» EXERCISE DETAILS: Everything from the line containing "You are a computer-use" to the end of the listing is to be set down exactly, both ends included, and nothing before it.

» DATA EXCERPTS:
[Start of Attachment]
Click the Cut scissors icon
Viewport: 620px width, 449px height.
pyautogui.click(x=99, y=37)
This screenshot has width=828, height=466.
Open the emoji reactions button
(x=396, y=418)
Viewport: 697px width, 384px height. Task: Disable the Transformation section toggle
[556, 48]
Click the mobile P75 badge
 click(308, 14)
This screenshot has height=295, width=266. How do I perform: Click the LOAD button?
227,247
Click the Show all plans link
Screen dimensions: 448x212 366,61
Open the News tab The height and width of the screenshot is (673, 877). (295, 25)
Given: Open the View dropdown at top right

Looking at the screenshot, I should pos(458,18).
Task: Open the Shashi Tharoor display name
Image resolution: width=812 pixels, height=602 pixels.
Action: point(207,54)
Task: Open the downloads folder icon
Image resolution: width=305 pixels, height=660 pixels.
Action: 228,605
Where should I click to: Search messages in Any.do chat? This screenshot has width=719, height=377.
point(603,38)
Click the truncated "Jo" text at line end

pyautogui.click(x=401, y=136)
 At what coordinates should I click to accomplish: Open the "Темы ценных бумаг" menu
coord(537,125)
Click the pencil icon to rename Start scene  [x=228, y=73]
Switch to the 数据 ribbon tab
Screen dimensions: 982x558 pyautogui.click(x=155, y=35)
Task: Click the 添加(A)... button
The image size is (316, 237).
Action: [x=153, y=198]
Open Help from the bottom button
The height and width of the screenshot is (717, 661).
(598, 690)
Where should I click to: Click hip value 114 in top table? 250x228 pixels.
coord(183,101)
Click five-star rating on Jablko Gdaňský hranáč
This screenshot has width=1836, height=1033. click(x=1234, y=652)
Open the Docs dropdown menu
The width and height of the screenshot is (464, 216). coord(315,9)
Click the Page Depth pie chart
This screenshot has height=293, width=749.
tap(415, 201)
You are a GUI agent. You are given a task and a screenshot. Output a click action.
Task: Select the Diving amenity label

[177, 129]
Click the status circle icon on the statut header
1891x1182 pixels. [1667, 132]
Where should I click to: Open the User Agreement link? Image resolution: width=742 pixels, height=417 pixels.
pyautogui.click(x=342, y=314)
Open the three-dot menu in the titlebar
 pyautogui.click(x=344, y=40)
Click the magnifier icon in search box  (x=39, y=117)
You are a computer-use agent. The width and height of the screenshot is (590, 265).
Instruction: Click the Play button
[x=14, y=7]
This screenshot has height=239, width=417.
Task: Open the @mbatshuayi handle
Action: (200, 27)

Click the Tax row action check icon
[End of Attachment]
» SOLUTION TO THIS TASK:
You are a computer-use agent. The width and height of the screenshot is (590, 265).
Instruction: Click the Play button
[x=14, y=7]
This screenshot has height=239, width=417.
Task: Open the @mbatshuayi handle
Action: (200, 27)

Click the Tax row action check icon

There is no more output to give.